What the exercise asks
Nothing should be left out: repeat all the data exactly.

Task inputs
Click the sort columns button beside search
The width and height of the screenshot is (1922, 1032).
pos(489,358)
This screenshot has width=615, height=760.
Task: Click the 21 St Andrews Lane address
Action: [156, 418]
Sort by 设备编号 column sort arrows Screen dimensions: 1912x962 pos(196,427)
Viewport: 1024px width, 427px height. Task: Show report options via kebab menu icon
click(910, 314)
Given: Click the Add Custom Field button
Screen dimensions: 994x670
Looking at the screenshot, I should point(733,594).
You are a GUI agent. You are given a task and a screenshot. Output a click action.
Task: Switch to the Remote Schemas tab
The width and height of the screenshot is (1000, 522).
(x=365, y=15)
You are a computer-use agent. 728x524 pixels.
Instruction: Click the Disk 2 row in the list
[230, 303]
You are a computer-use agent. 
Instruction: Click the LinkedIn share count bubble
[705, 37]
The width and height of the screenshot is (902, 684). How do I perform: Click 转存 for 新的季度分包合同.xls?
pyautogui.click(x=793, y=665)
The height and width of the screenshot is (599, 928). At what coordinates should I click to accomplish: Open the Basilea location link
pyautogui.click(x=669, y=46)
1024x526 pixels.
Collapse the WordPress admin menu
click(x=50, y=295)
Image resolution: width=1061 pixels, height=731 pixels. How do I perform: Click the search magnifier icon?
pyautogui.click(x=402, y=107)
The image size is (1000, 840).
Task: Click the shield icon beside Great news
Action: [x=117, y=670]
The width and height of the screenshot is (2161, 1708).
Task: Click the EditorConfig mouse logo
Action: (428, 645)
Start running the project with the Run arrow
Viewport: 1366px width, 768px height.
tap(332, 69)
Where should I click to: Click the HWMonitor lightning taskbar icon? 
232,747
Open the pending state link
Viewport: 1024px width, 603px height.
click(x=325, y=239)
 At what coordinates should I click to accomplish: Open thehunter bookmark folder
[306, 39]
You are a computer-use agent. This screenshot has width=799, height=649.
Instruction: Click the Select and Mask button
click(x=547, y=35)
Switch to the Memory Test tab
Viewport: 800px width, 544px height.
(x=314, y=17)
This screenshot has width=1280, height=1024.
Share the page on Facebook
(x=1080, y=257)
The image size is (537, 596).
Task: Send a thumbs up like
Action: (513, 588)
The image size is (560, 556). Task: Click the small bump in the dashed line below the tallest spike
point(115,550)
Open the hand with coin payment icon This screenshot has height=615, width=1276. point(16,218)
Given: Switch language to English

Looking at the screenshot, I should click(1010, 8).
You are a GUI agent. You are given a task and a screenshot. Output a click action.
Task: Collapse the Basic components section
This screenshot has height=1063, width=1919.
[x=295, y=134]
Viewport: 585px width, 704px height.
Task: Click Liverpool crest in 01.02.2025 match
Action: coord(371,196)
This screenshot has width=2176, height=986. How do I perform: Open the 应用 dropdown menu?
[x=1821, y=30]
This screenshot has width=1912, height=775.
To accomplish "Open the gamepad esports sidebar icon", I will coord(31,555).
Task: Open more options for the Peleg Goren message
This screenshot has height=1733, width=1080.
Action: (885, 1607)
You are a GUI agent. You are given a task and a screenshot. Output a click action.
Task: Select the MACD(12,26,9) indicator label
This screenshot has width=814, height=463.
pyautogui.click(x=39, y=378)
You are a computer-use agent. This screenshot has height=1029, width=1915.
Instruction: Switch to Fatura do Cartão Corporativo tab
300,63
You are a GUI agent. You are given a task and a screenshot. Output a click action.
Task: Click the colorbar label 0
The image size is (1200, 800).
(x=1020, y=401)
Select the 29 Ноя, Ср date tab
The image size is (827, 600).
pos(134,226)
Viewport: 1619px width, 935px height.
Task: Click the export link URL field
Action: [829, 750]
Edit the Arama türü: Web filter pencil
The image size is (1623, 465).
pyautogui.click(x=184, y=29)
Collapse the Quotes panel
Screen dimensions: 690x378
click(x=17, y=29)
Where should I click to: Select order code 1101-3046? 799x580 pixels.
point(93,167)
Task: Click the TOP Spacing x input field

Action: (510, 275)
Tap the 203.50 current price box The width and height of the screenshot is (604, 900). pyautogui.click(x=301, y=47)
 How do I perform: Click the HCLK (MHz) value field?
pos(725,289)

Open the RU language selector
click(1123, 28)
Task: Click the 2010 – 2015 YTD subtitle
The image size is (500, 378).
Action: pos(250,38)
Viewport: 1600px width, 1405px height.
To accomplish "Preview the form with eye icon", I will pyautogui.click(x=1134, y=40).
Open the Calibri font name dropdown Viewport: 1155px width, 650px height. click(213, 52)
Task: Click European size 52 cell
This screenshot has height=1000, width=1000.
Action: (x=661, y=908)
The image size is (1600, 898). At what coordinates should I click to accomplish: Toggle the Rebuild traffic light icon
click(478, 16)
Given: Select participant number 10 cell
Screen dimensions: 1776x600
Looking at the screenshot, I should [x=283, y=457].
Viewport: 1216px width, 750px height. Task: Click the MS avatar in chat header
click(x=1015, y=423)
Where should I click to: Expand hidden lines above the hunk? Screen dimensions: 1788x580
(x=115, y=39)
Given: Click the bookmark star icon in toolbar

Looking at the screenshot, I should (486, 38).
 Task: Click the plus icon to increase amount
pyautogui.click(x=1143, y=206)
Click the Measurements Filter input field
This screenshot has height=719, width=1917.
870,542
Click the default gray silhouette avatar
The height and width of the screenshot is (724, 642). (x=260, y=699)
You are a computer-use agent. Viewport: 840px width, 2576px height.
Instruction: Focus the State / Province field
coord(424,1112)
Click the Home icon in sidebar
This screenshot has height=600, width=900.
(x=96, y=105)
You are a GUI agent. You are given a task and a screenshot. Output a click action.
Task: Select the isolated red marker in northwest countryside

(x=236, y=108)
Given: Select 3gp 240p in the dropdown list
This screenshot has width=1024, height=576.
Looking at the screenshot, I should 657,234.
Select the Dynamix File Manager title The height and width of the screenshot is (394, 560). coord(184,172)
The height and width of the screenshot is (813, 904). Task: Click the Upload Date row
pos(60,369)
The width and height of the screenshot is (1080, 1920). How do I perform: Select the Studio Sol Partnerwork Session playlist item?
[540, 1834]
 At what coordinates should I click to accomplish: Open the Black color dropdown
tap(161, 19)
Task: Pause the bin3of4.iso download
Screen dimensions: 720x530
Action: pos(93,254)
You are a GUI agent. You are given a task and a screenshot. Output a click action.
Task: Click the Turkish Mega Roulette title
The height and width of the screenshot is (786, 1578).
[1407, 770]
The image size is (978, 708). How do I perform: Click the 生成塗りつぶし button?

Answer to this exercise
Click the sort columns button beside search
The width and height of the screenshot is (1922, 1032).
pos(489,358)
This screenshot has width=615, height=760.
Task: Click the 21 St Andrews Lane address
Action: [156, 418]
Sort by 设备编号 column sort arrows Screen dimensions: 1912x962 pos(196,427)
Viewport: 1024px width, 427px height. Task: Show report options via kebab menu icon
click(910, 314)
Given: Click the Add Custom Field button
Screen dimensions: 994x670
Looking at the screenshot, I should point(733,594).
You are a GUI agent. You are given a task and a screenshot. Output a click action.
Task: Switch to the Remote Schemas tab
The width and height of the screenshot is (1000, 522).
(x=365, y=15)
You are a computer-use agent. 728x524 pixels.
Instruction: Click the Disk 2 row in the list
[230, 303]
You are a computer-use agent. 
Instruction: Click the LinkedIn share count bubble
[705, 37]
The width and height of the screenshot is (902, 684). How do I perform: Click 转存 for 新的季度分包合同.xls?
pyautogui.click(x=793, y=665)
The height and width of the screenshot is (599, 928). At what coordinates should I click to accomplish: Open the Basilea location link
pyautogui.click(x=669, y=46)
1024x526 pixels.
Collapse the WordPress admin menu
click(x=50, y=295)
Image resolution: width=1061 pixels, height=731 pixels. How do I perform: Click the search magnifier icon?
pyautogui.click(x=402, y=107)
The image size is (1000, 840).
Task: Click the shield icon beside Great news
Action: [x=117, y=670]
The width and height of the screenshot is (2161, 1708).
Task: Click the EditorConfig mouse logo
Action: (428, 645)
Start running the project with the Run arrow
Viewport: 1366px width, 768px height.
tap(332, 69)
Where should I click to: Click the HWMonitor lightning taskbar icon? 
232,747
Open the pending state link
Viewport: 1024px width, 603px height.
click(x=325, y=239)
 At what coordinates should I click to accomplish: Open thehunter bookmark folder
[306, 39]
You are a computer-use agent. This screenshot has width=799, height=649.
Instruction: Click the Select and Mask button
click(x=547, y=35)
Switch to the Memory Test tab
Viewport: 800px width, 544px height.
(x=314, y=17)
This screenshot has width=1280, height=1024.
Share the page on Facebook
(x=1080, y=257)
The image size is (537, 596).
Task: Send a thumbs up like
Action: (513, 588)
The image size is (560, 556). Task: Click the small bump in the dashed line below the tallest spike
point(115,550)
Open the hand with coin payment icon This screenshot has height=615, width=1276. point(16,218)
Given: Switch language to English

Looking at the screenshot, I should click(1010, 8).
You are a GUI agent. You are given a task and a screenshot. Output a click action.
Task: Collapse the Basic components section
This screenshot has height=1063, width=1919.
[x=295, y=134]
Viewport: 585px width, 704px height.
Task: Click Liverpool crest in 01.02.2025 match
Action: coord(371,196)
This screenshot has width=2176, height=986. How do I perform: Open the 应用 dropdown menu?
[x=1821, y=30]
This screenshot has width=1912, height=775.
To accomplish "Open the gamepad esports sidebar icon", I will coord(31,555).
Task: Open more options for the Peleg Goren message
This screenshot has height=1733, width=1080.
Action: (885, 1607)
You are a GUI agent. You are given a task and a screenshot. Output a click action.
Task: Select the MACD(12,26,9) indicator label
This screenshot has width=814, height=463.
pyautogui.click(x=39, y=378)
You are a computer-use agent. This screenshot has height=1029, width=1915.
Instruction: Switch to Fatura do Cartão Corporativo tab
300,63
You are a GUI agent. You are given a task and a screenshot. Output a click action.
Task: Click the colorbar label 0
The image size is (1200, 800).
(x=1020, y=401)
Select the 29 Ноя, Ср date tab
The image size is (827, 600).
pos(134,226)
Viewport: 1619px width, 935px height.
Task: Click the export link URL field
Action: [829, 750]
Edit the Arama türü: Web filter pencil
The image size is (1623, 465).
pyautogui.click(x=184, y=29)
Collapse the Quotes panel
Screen dimensions: 690x378
click(x=17, y=29)
Where should I click to: Select order code 1101-3046? 799x580 pixels.
point(93,167)
Task: Click the TOP Spacing x input field

Action: (510, 275)
Tap the 203.50 current price box The width and height of the screenshot is (604, 900). pyautogui.click(x=301, y=47)
 How do I perform: Click the HCLK (MHz) value field?
pos(725,289)

Open the RU language selector
click(1123, 28)
Task: Click the 2010 – 2015 YTD subtitle
The image size is (500, 378).
Action: pos(250,38)
Viewport: 1600px width, 1405px height.
To accomplish "Preview the form with eye icon", I will pyautogui.click(x=1134, y=40).
Open the Calibri font name dropdown Viewport: 1155px width, 650px height. click(213, 52)
Task: Click European size 52 cell
This screenshot has height=1000, width=1000.
Action: (x=661, y=908)
The image size is (1600, 898). At what coordinates should I click to accomplish: Toggle the Rebuild traffic light icon
click(478, 16)
Given: Select participant number 10 cell
Screen dimensions: 1776x600
Looking at the screenshot, I should [x=283, y=457].
Viewport: 1216px width, 750px height. Task: Click the MS avatar in chat header
click(x=1015, y=423)
Where should I click to: Expand hidden lines above the hunk? Screen dimensions: 1788x580
(x=115, y=39)
Given: Click the bookmark star icon in toolbar

Looking at the screenshot, I should (486, 38).
 Task: Click the plus icon to increase amount
pyautogui.click(x=1143, y=206)
Click the Measurements Filter input field
This screenshot has height=719, width=1917.
870,542
Click the default gray silhouette avatar
The height and width of the screenshot is (724, 642). (x=260, y=699)
You are a computer-use agent. Viewport: 840px width, 2576px height.
Instruction: Focus the State / Province field
coord(424,1112)
Click the Home icon in sidebar
This screenshot has height=600, width=900.
(x=96, y=105)
You are a GUI agent. You are given a task and a screenshot. Output a click action.
Task: Select the isolated red marker in northwest countryside

(x=236, y=108)
Given: Select 3gp 240p in the dropdown list
This screenshot has width=1024, height=576.
Looking at the screenshot, I should 657,234.
Select the Dynamix File Manager title The height and width of the screenshot is (394, 560). coord(184,172)
The height and width of the screenshot is (813, 904). Task: Click the Upload Date row
pos(60,369)
The width and height of the screenshot is (1080, 1920). How do I perform: Select the Studio Sol Partnerwork Session playlist item?
[540, 1834]
 At what coordinates should I click to accomplish: Open the Black color dropdown
tap(161, 19)
Task: Pause the bin3of4.iso download
Screen dimensions: 720x530
Action: pos(93,254)
You are a GUI agent. You are given a task and a screenshot. Output a click action.
Task: Click the Turkish Mega Roulette title
The height and width of the screenshot is (786, 1578).
[1407, 770]
The image size is (978, 708). How do I perform: Click the 生成塗りつぶし button?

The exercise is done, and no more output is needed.